I rub my eyes, and when I open them the bald bartender, in his ill-fitting jeans and meal-for-one stained shirt, looks at me blankly. I nod my head, down the rest of the whiskey, and he has another there in seconds, before going off to lean at his post by the radio.
How could something so pure, so good get corrupted to shit so easily? It was all so fucking simple when we were kids. Me and my buddy Cal swapping VHS tapes of R-rated films that were on past our bedtime, but that we set the machine to record. Quoting lines from Scarface as we walked to school. Talking about what we would do if we were stuck on this ship with the Alien, because we were really just shit-scared of the thing. Talking about why Jaws was the greatest film ever. Realizing that being an adult was harder than it looked when we saw the Godfather trilogy. Wishing to God that our Sunday school teacher had also seen the Graduate and liked the idea of
it.
It was all another world. Someplace fantastic, but real enough to move you. There was no doubt in my mind that I wanted to be a part of it. I wanted to make art, create characters that people felt they knew as well as their closest friends, scenes and situations so powerful that people referred to them like real memories. It was untainted, a good ambition.
How did it all turn to so much shit? How does something as good and as pure as making art, telling stories, reaching out to people, all end up with scumbags digging into your past and blocking your doorway? How does all the work that goes into creating characters and plots and scenarios, with elegant visuals and vivid sound, get turned so quickly by cockroaches into discussions and critiques of career trajectories, marketable stars, snide slanders and arbitrary praise? How does the fantasy and infinite imagination of film live so closely with miserable reality and close-minded judgment?
I slam the second whiskey glass down and pick up the full one next to it. I gulp down another soothingly hot sensation and drop my head into my hands.

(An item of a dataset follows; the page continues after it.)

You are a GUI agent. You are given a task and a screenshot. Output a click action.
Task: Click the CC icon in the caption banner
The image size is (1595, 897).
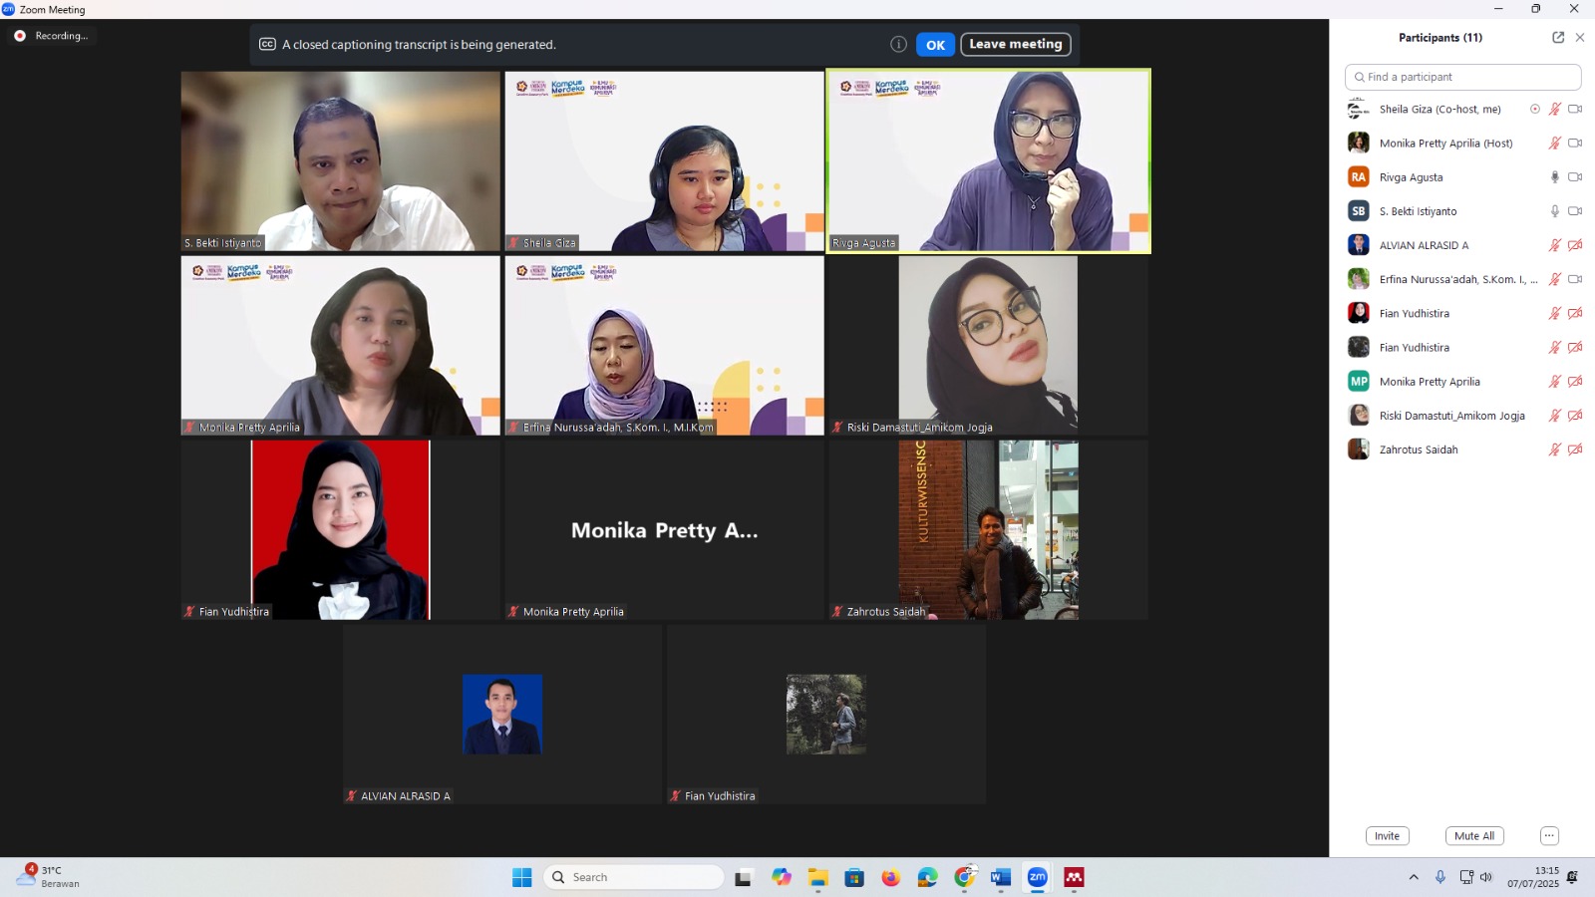point(267,44)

What am I talking about? I’m so full of shit. I’ve spent so long thinking about movies that I’ve lost touch with reality. I’ve gotten so used to clean endings, happy endings, that I can’t handle the things that linger inside of me like unfulfilled promises. Gemma’s right. I’ve never dealt with any of it. I’ve just kept on blocking it out, distracting myself, and hoping that the great scriptwriter in the sky will figure out an ending for me – a good one. I’m the star after all. Aren’t I? Dylan Marlowe. The biggest name on the poster. The hero.

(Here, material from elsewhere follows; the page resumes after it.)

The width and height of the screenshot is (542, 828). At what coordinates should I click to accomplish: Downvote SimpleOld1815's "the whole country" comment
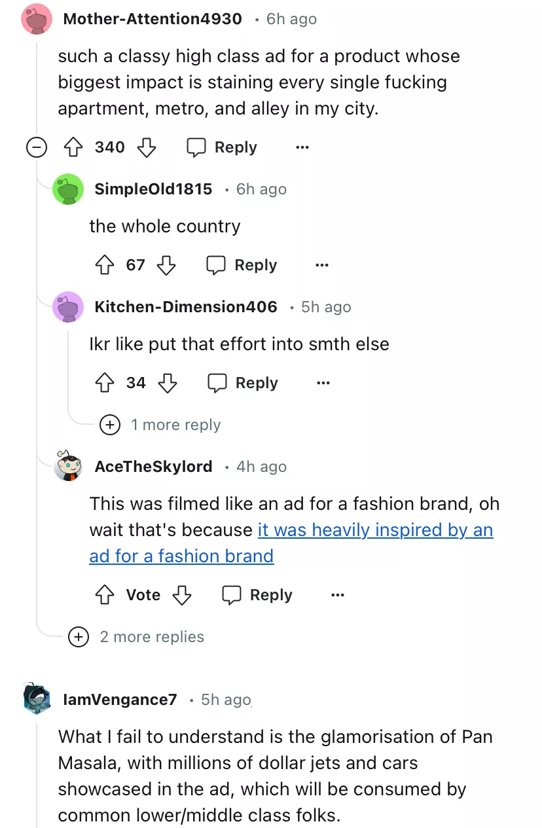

I listen to a guy behind me push his chair back, slam some coins onto the counter, and shuffle his feet out of the door, mumbling as he goes. “Back to the bitch.”
Was I really thinking that? Was I really believing things would get better for me? That I could move on and not live in either a state of anguish over the past, or throwing myself into things that would help me forget for a few seconds? I’ve never been optimistic before. Never had reason to believe things would get anything but worse. So what changed? Why am I acting like this is something new?